Problem to solve → Your answer must restate the listing below word for word and contain no images.

[Start of Attachment]

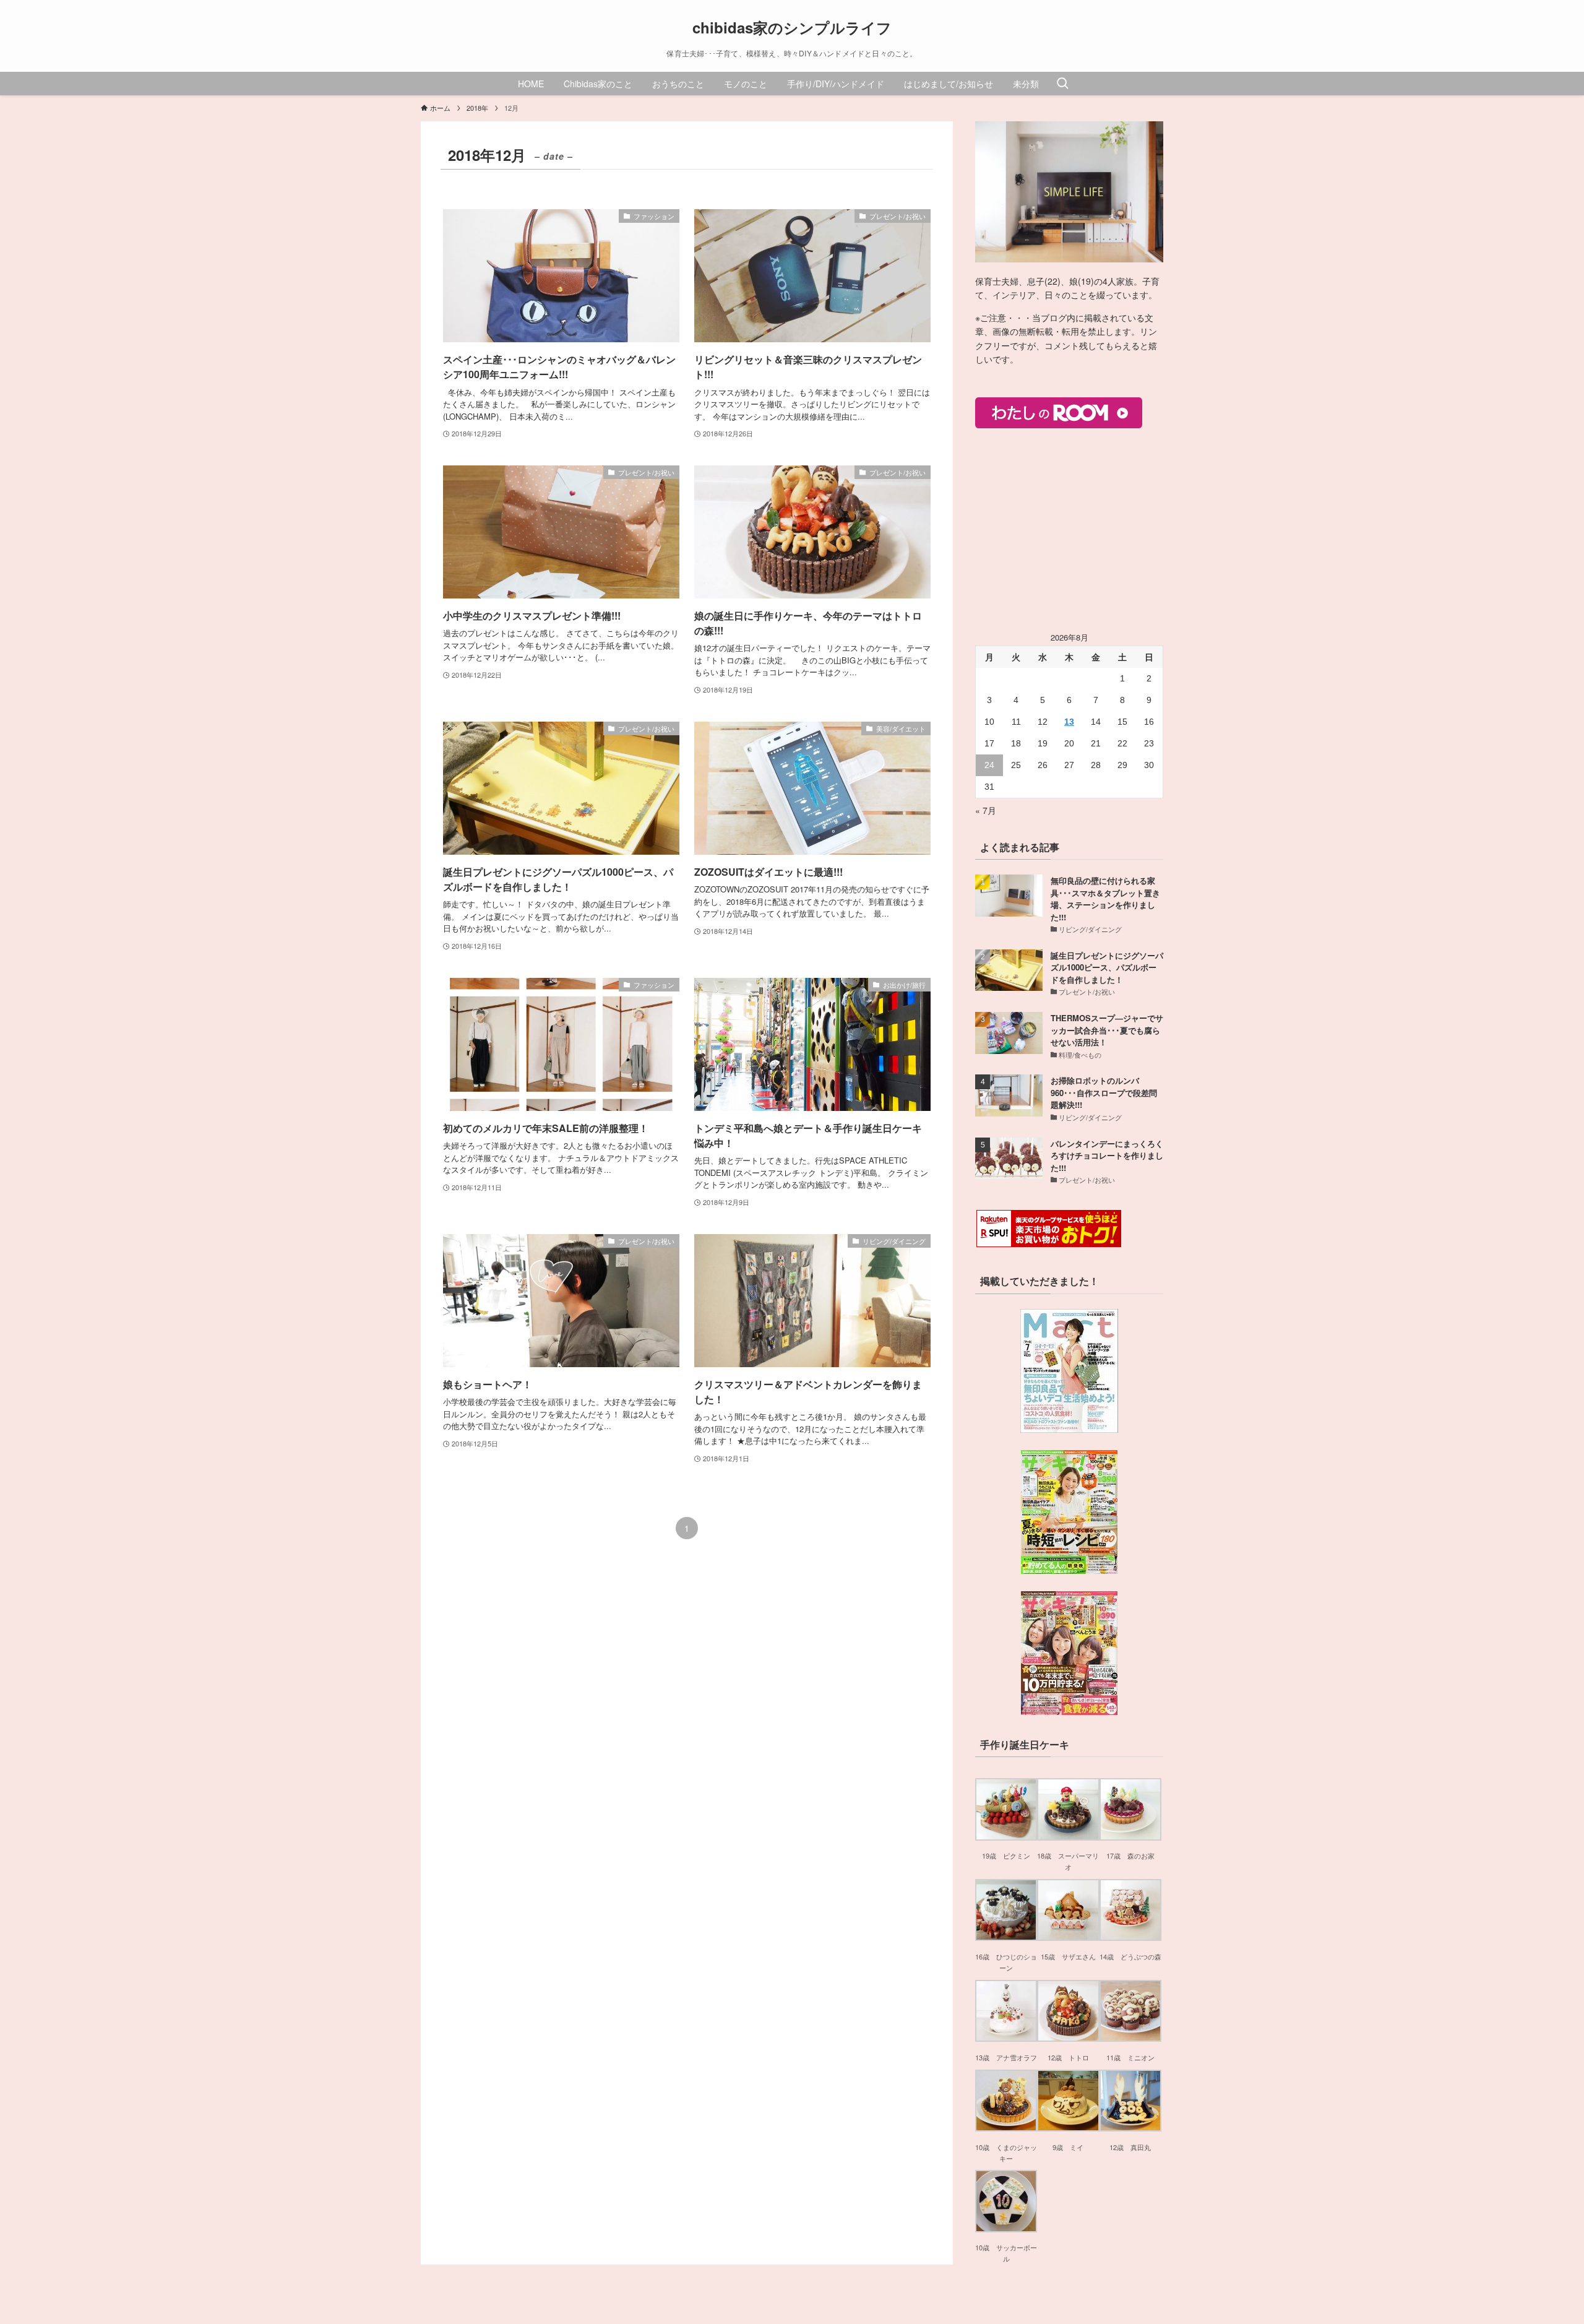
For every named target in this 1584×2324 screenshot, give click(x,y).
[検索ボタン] (1062, 83)
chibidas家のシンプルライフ (792, 27)
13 (1069, 722)
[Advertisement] (1069, 530)
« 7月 (985, 810)
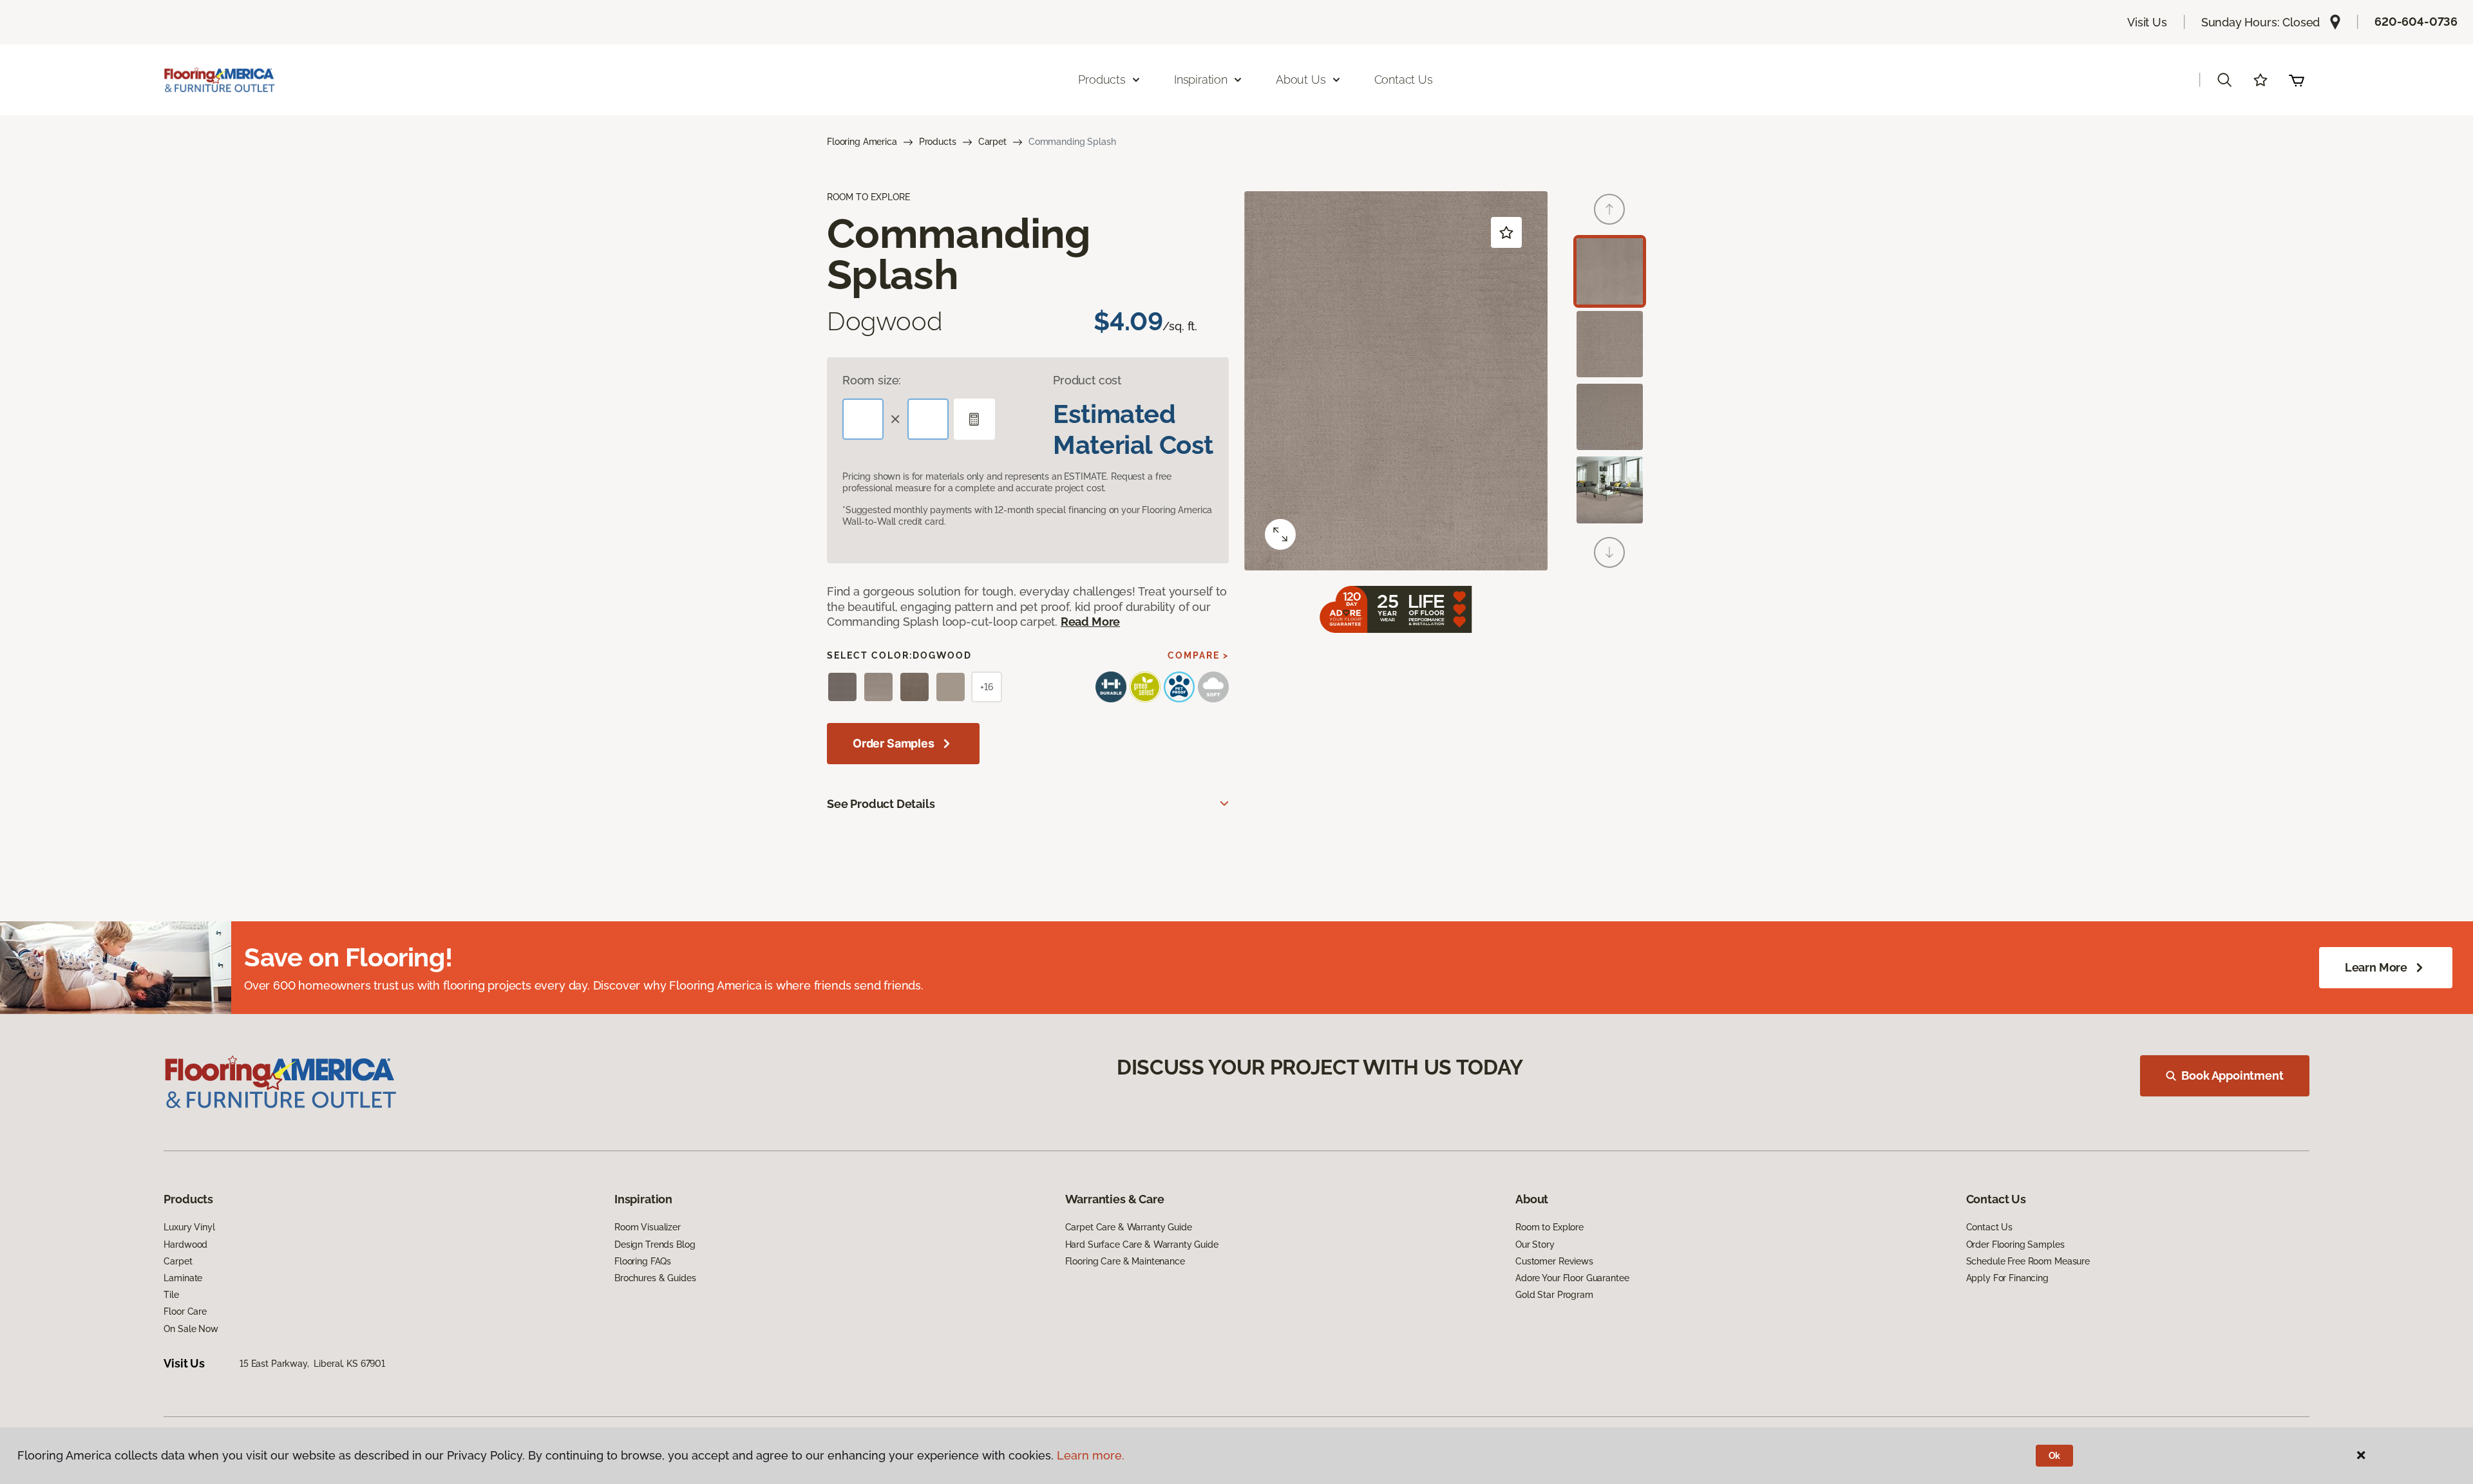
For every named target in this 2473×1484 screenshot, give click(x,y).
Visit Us (2147, 22)
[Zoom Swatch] (1280, 534)
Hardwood (185, 1244)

[End of Attachment]

Task result →
For every named target in this 1584×2324 screenshot, give click(x,y).
[検索ボタン] (1062, 83)
chibidas家のシンプルライフ (792, 27)
13 (1069, 722)
[Advertisement] (1069, 530)
« 7月 (985, 810)
For every named target in this 2473×1484 screenshot, give click(x,y).
Visit Us (2147, 22)
[Zoom Swatch] (1280, 534)
Hardwood (185, 1244)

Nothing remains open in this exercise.